▶ PROBLEM TO SOLVE
Return each of the following entries word for word, without changing anything.

▶ AVAILABLE DATA
============

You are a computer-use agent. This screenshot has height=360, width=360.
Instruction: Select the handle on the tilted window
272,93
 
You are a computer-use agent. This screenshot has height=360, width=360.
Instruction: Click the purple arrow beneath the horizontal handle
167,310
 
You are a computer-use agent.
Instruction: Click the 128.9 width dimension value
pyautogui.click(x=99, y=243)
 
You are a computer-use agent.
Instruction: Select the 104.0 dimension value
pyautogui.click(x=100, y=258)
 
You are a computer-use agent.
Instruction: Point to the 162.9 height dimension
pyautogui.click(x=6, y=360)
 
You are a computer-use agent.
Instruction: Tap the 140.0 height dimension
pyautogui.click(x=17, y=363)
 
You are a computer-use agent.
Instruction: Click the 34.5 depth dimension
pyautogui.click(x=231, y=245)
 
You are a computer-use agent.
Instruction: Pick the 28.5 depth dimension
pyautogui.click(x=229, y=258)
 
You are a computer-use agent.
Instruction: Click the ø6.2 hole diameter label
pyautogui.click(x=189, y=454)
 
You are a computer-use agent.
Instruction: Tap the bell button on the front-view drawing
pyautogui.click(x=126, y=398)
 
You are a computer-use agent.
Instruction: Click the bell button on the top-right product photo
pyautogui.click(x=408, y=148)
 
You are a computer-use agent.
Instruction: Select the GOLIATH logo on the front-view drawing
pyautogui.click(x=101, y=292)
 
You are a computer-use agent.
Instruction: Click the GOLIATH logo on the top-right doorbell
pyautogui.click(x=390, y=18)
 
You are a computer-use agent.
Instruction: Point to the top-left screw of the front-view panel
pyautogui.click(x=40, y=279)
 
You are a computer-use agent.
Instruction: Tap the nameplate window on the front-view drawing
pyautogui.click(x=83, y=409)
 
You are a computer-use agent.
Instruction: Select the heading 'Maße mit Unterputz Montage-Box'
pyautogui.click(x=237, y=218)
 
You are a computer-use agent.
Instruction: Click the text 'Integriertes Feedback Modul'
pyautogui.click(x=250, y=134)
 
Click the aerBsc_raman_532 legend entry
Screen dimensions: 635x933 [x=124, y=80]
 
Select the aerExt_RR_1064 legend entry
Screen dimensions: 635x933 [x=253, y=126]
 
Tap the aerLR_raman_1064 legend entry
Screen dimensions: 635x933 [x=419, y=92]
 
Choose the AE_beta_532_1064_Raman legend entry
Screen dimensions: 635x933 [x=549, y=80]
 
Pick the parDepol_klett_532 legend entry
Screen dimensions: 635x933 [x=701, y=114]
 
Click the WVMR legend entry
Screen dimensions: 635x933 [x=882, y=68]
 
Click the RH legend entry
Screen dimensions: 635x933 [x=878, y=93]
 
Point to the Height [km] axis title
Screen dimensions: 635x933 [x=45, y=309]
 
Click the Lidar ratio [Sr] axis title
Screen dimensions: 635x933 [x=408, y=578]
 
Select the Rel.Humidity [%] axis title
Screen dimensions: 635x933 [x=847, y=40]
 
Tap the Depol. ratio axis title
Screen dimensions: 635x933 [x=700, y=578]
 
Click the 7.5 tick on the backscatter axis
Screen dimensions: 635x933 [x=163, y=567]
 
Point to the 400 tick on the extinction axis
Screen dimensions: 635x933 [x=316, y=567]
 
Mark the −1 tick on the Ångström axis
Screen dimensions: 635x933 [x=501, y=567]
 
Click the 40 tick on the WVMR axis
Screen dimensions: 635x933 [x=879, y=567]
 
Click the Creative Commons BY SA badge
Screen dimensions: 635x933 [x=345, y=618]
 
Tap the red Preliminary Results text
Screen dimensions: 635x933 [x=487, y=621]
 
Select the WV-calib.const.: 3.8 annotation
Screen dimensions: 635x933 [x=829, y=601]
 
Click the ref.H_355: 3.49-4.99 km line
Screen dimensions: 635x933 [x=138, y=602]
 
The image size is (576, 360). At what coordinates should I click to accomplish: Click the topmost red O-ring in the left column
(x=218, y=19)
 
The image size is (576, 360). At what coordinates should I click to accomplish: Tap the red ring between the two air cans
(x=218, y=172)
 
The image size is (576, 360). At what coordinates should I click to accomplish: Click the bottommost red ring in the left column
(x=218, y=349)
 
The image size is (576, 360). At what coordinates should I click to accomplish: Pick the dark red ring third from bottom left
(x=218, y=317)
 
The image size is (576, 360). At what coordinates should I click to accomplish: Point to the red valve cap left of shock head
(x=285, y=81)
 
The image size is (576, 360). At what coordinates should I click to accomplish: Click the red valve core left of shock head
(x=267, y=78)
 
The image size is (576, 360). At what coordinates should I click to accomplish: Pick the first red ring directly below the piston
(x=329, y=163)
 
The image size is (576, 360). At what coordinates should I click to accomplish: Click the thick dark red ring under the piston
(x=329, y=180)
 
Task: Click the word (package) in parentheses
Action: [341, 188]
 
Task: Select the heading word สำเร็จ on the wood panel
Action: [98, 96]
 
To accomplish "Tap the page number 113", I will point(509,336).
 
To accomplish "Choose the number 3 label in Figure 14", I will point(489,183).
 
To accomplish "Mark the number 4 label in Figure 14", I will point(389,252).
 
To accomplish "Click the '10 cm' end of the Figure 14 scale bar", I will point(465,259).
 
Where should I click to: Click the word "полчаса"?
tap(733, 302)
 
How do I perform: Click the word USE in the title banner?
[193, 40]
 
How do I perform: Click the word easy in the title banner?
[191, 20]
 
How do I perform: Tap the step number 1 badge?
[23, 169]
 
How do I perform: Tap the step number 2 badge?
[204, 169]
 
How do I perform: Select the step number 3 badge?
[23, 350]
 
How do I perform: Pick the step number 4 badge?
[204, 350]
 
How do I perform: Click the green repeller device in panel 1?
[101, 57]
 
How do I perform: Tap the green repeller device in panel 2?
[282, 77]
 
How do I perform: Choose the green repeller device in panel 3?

============

▶ THE RESPONSE
You are a computer-use agent. This screenshot has height=360, width=360.
Instruction: Select the handle on the tilted window
272,93
 
You are a computer-use agent. This screenshot has height=360, width=360.
Instruction: Click the purple arrow beneath the horizontal handle
167,310
 
You are a computer-use agent.
Instruction: Click the 128.9 width dimension value
pyautogui.click(x=99, y=243)
 
You are a computer-use agent.
Instruction: Select the 104.0 dimension value
pyautogui.click(x=100, y=258)
 
You are a computer-use agent.
Instruction: Point to the 162.9 height dimension
pyautogui.click(x=6, y=360)
 
You are a computer-use agent.
Instruction: Tap the 140.0 height dimension
pyautogui.click(x=17, y=363)
 
You are a computer-use agent.
Instruction: Click the 34.5 depth dimension
pyautogui.click(x=231, y=245)
 
You are a computer-use agent.
Instruction: Pick the 28.5 depth dimension
pyautogui.click(x=229, y=258)
 
You are a computer-use agent.
Instruction: Click the ø6.2 hole diameter label
pyautogui.click(x=189, y=454)
 
You are a computer-use agent.
Instruction: Tap the bell button on the front-view drawing
pyautogui.click(x=126, y=398)
 
You are a computer-use agent.
Instruction: Click the bell button on the top-right product photo
pyautogui.click(x=408, y=148)
 
You are a computer-use agent.
Instruction: Select the GOLIATH logo on the front-view drawing
pyautogui.click(x=101, y=292)
 
You are a computer-use agent.
Instruction: Click the GOLIATH logo on the top-right doorbell
pyautogui.click(x=390, y=18)
 
You are a computer-use agent.
Instruction: Point to the top-left screw of the front-view panel
pyautogui.click(x=40, y=279)
 
You are a computer-use agent.
Instruction: Tap the nameplate window on the front-view drawing
pyautogui.click(x=83, y=409)
 
You are a computer-use agent.
Instruction: Select the heading 'Maße mit Unterputz Montage-Box'
pyautogui.click(x=237, y=218)
 
You are a computer-use agent.
Instruction: Click the text 'Integriertes Feedback Modul'
pyautogui.click(x=250, y=134)
 
Click the aerBsc_raman_532 legend entry
Screen dimensions: 635x933 [x=124, y=80]
 
Select the aerExt_RR_1064 legend entry
Screen dimensions: 635x933 [x=253, y=126]
 
Tap the aerLR_raman_1064 legend entry
Screen dimensions: 635x933 [x=419, y=92]
 
Choose the AE_beta_532_1064_Raman legend entry
Screen dimensions: 635x933 [x=549, y=80]
 
Pick the parDepol_klett_532 legend entry
Screen dimensions: 635x933 [x=701, y=114]
 
Click the WVMR legend entry
Screen dimensions: 635x933 [x=882, y=68]
 
Click the RH legend entry
Screen dimensions: 635x933 [x=878, y=93]
 
Point to the Height [km] axis title
Screen dimensions: 635x933 [x=45, y=309]
 
Click the Lidar ratio [Sr] axis title
Screen dimensions: 635x933 [x=408, y=578]
 
Select the Rel.Humidity [%] axis title
Screen dimensions: 635x933 [x=847, y=40]
 
Tap the Depol. ratio axis title
Screen dimensions: 635x933 [x=700, y=578]
 
Click the 7.5 tick on the backscatter axis
Screen dimensions: 635x933 [x=163, y=567]
 
Point to the 400 tick on the extinction axis
Screen dimensions: 635x933 [x=316, y=567]
 
Mark the −1 tick on the Ångström axis
Screen dimensions: 635x933 [x=501, y=567]
 
Click the 40 tick on the WVMR axis
Screen dimensions: 635x933 [x=879, y=567]
 
Click the Creative Commons BY SA badge
Screen dimensions: 635x933 [x=345, y=618]
 
Tap the red Preliminary Results text
Screen dimensions: 635x933 [x=487, y=621]
 
Select the WV-calib.const.: 3.8 annotation
Screen dimensions: 635x933 [x=829, y=601]
 
Click the ref.H_355: 3.49-4.99 km line
Screen dimensions: 635x933 [x=138, y=602]
 
The image size is (576, 360). At what coordinates should I click to accomplish: Click the topmost red O-ring in the left column
(x=218, y=19)
 
The image size is (576, 360). At what coordinates should I click to accomplish: Tap the red ring between the two air cans
(x=218, y=172)
 
The image size is (576, 360). At what coordinates should I click to accomplish: Click the bottommost red ring in the left column
(x=218, y=349)
 
The image size is (576, 360). At what coordinates should I click to accomplish: Pick the dark red ring third from bottom left
(x=218, y=317)
 
The image size is (576, 360). At what coordinates should I click to accomplish: Point to the red valve cap left of shock head
(x=285, y=81)
 
The image size is (576, 360). At what coordinates should I click to accomplish: Click the red valve core left of shock head
(x=267, y=78)
 
The image size is (576, 360). At what coordinates should I click to accomplish: Pick the first red ring directly below the piston
(x=329, y=163)
 
The image size is (576, 360). At what coordinates should I click to accomplish: Click the thick dark red ring under the piston
(x=329, y=180)
 
Task: Click the word (package) in parentheses
Action: [341, 188]
 
Task: Select the heading word สำเร็จ on the wood panel
Action: [98, 96]
 
To accomplish "Tap the page number 113", I will point(509,336).
 
To accomplish "Choose the number 3 label in Figure 14", I will point(489,183).
 
To accomplish "Mark the number 4 label in Figure 14", I will point(389,252).
 
To accomplish "Click the '10 cm' end of the Figure 14 scale bar", I will point(465,259).
 
Where should I click to: Click the word "полчаса"?
tap(733, 302)
 
How do I perform: Click the word USE in the title banner?
[193, 40]
 
How do I perform: Click the word easy in the title banner?
[191, 20]
 
How do I perform: Tap the step number 1 badge?
[23, 169]
 
How do I perform: Tap the step number 2 badge?
[204, 169]
 
How do I perform: Select the step number 3 badge?
[23, 350]
 
How do I perform: Pick the step number 4 badge?
[204, 350]
 
How do I perform: Click the green repeller device in panel 1?
[101, 57]
 
How do I perform: Tap the green repeller device in panel 2?
[282, 77]
 
How do I perform: Choose the green repeller device in panel 3?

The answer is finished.